Kreg have a video showing Gary Striedler showing how to use pocket holes in building or renovating stairs.
johnep


----------



## clarionflyer (Apr 27, 2008)

The back of the tread can be screwed straight down (I like every 6 inches for squeaks). Just keep them close enough to the back edge of the run that the rise will hide the screw heads.

Adding wood directly to the stairs may or may not affect the height. It depends on what is at the 1st and 2nd floors. If you have carpet on the top of the stairs I have a great fix. If this is the case, let me know and I'll post a pic. 
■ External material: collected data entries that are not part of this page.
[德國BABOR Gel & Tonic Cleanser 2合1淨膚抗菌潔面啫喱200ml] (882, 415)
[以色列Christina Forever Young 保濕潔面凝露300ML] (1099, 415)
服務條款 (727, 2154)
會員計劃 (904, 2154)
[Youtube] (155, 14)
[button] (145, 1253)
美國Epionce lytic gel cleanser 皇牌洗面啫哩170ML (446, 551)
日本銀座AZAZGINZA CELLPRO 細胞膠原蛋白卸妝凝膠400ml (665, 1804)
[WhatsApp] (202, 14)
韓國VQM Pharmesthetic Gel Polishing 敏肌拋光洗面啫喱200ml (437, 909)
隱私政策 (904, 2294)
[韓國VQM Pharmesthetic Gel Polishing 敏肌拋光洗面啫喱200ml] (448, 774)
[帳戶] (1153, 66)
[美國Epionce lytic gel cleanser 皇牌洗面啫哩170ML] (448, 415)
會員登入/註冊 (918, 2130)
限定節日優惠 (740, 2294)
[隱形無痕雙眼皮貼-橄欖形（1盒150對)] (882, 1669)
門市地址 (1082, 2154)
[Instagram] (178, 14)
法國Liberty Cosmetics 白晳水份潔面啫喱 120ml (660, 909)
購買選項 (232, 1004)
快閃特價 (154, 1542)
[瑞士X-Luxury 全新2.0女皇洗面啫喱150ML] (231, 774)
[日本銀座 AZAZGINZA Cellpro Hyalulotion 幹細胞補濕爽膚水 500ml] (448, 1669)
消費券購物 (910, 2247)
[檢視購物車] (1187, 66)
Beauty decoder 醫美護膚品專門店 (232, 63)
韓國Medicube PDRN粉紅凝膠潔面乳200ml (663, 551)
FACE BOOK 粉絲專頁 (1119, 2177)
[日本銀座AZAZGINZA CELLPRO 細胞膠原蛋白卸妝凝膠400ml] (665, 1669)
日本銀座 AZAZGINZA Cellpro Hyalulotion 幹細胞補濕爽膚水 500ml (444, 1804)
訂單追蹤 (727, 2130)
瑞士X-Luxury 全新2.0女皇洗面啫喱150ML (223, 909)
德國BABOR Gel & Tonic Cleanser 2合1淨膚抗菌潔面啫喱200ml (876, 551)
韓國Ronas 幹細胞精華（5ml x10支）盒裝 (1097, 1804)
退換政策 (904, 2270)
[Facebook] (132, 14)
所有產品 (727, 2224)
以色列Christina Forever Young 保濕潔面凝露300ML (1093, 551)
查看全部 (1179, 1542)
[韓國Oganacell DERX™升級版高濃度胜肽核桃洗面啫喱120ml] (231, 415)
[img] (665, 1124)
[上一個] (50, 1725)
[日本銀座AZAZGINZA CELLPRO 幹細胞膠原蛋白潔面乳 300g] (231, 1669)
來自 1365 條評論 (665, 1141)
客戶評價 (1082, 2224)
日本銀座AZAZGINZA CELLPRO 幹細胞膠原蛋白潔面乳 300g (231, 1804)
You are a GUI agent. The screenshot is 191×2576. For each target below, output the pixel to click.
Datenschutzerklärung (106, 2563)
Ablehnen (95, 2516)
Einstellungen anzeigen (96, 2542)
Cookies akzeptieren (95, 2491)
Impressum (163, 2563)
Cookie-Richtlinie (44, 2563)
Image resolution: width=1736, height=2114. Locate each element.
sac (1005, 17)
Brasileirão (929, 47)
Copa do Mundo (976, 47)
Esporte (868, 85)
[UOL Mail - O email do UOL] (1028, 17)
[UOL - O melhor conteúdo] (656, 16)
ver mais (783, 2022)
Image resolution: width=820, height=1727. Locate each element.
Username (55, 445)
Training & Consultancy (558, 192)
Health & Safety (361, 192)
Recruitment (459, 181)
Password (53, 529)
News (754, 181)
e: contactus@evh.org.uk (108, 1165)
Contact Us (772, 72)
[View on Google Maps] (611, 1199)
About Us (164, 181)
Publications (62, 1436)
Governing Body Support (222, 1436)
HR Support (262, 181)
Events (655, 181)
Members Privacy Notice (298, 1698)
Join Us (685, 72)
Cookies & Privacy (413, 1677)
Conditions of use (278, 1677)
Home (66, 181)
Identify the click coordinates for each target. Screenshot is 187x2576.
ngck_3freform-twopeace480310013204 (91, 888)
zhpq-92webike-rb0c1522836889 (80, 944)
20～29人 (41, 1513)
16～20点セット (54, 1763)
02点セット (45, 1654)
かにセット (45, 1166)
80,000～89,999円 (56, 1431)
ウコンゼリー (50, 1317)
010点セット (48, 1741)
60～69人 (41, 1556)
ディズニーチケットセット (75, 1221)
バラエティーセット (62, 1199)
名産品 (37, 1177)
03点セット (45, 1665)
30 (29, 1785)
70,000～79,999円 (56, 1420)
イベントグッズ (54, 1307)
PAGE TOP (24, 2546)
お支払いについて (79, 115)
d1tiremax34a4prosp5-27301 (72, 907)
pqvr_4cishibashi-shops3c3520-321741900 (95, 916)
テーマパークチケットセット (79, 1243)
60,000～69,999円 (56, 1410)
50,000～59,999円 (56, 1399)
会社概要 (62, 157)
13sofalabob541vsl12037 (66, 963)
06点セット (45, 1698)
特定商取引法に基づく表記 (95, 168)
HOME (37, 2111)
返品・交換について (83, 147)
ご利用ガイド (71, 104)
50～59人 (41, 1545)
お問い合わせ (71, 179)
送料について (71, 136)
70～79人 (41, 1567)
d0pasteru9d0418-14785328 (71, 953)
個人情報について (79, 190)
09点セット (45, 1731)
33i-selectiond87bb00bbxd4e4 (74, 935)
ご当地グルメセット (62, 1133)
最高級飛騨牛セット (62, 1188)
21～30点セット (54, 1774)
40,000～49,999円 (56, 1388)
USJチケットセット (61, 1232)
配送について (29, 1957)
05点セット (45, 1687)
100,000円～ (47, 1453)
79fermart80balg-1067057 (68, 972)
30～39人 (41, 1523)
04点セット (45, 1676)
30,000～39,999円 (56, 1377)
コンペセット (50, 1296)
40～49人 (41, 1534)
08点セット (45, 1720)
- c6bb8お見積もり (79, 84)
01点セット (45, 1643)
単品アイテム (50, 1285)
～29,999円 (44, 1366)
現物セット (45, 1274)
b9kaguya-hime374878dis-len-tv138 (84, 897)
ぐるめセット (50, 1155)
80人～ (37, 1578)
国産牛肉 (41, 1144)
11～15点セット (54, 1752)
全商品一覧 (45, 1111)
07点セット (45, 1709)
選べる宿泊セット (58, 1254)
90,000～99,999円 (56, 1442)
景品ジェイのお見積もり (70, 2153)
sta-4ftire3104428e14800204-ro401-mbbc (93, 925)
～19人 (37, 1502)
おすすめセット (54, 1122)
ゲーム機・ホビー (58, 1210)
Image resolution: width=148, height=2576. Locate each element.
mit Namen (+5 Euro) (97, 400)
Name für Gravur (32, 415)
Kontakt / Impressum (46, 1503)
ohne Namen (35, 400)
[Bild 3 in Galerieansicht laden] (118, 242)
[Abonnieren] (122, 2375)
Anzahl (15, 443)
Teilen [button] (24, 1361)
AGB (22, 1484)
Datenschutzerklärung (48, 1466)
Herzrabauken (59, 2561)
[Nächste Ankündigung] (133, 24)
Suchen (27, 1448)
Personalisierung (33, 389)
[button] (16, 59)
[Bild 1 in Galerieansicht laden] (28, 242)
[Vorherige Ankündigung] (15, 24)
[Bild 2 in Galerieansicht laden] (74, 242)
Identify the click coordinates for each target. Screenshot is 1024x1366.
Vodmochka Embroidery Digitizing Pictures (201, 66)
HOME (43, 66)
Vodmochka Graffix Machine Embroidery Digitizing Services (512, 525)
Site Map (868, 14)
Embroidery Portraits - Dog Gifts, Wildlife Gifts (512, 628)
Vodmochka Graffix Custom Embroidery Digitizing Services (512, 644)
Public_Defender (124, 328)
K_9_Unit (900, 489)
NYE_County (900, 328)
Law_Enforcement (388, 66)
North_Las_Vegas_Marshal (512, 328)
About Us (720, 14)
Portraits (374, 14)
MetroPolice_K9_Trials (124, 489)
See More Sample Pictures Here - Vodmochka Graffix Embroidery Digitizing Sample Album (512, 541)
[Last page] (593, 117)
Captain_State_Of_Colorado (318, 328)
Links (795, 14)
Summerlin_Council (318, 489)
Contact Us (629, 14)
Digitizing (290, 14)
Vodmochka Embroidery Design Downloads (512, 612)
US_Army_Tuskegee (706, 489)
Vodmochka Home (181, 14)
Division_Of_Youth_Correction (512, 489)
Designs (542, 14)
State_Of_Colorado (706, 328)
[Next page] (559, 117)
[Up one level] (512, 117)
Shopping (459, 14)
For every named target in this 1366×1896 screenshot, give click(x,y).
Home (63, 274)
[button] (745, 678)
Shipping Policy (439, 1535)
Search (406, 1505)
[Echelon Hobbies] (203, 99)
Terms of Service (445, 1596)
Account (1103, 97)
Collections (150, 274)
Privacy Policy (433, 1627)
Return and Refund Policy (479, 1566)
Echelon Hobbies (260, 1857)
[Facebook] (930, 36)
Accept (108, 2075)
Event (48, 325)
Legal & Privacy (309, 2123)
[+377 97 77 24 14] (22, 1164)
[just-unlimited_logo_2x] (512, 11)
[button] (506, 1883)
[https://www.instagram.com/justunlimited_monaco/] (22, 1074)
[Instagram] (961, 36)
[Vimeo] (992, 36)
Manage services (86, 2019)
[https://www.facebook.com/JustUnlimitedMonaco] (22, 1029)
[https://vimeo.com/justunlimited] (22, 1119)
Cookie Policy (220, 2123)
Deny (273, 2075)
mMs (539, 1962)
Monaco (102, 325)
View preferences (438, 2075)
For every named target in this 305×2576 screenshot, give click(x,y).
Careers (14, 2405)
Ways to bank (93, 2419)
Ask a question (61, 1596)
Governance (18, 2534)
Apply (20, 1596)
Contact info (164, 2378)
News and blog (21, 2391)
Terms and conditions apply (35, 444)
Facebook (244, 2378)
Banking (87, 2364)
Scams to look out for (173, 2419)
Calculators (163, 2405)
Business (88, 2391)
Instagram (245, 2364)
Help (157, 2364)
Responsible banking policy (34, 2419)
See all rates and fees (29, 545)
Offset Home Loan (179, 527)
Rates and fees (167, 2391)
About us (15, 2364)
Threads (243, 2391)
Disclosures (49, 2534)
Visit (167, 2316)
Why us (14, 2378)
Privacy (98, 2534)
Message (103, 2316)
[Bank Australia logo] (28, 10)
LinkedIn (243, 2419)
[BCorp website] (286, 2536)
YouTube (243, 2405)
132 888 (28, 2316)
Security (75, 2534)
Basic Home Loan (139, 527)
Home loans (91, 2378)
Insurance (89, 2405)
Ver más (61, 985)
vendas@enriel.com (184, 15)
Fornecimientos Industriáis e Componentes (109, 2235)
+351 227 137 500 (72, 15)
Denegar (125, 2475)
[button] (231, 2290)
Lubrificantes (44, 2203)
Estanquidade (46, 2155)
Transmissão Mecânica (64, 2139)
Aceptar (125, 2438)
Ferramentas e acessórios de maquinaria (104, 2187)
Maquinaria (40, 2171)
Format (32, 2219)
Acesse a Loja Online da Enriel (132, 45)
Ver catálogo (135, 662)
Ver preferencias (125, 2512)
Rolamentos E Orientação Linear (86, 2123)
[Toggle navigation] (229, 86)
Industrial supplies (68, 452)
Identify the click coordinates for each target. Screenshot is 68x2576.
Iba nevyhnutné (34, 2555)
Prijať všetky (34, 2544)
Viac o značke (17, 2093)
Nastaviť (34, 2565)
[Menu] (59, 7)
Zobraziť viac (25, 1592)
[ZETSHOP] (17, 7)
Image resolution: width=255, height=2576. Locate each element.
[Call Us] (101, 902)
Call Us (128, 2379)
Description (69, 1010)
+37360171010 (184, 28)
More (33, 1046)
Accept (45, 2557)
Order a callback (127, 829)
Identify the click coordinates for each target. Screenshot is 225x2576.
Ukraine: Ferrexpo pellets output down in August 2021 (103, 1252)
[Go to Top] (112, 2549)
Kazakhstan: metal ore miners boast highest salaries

Rarely, you have to remove the "subfloor" runs to make the stair "height" work out (and add ply). But I've found, most of the time you don't have to do this.
Good luck, let me know if there are any problems.


----------



## speckert (Nov 17, 2008)

*Risers and tread attac*

Thanks to all for your help. I will post some pics when done. The old stringers were so out of square that I started from scratch and made new ones. Putting up the skirt boards at this point and then moving on to the risers and the treads.


----------



## speckert (Nov 17, 2008)

*Working on replacing top set of steps now*

Got the stairs which go downstairs done and was able to attach the stairs from the underneath with screws at an angle and poly glued everything. All joints are tight and no squeeks.Turned out perfect.
I have moved to the next set of steps which go to the upstairs (House is split level) portion of the house. When I went to remove the stringers, again to recut them because they are so out of square, and fix the fact that the rise on all the stairs was 7 inches except the bottom one, it was 5" I found that the ceiling for the closet, which is below the steps, was nailed directly to the stringers. Well long story short. The ceiling is out by default because the old stringers were junk. A big benefit I have found is I now have access to the bottom of the steps and can install them the same way as the bottom set. Is attaching the ceiling for the closet directly to the stair stringers a common way to do things? I would think that the ceiling would flex as people step on the stairs above it. Eventually it would cause cracks in the ceiling. It is in a closet so it would be not seen until you open the closet door. My question is... After I finish installing the steps, should I frame out the ceiling area (lumber suggetions, sizes for this?) or should I just attach the drywall to the bottom of the stringers like the previous people did? I will post pics later on tonight.

Thanks,

jim


----------



## ~WoodChuck~ (Jan 17, 2009)

typically one would attach strapping from the bottom of one stringer to the next at every 16" and then attach the drywall. If the stringers are attached to the studded wall there should be no issue.


----------



## speckert (Nov 17, 2008)

*Closet ceiling*

New stringers will not connect to the wall studs. Do I need to somehow frame something out?


----------



## ~WoodChuck~ (Jan 17, 2009)

You could always attach a 2x4 as a cleat along the studded wall running parallel to the stringer and strap to that that way it wont move with the stair.


----------



## speckert (Nov 17, 2008)

*Closet ceiling*

That sounds like a great idea. I think that is what I'll do with. Thanks.

jim


----------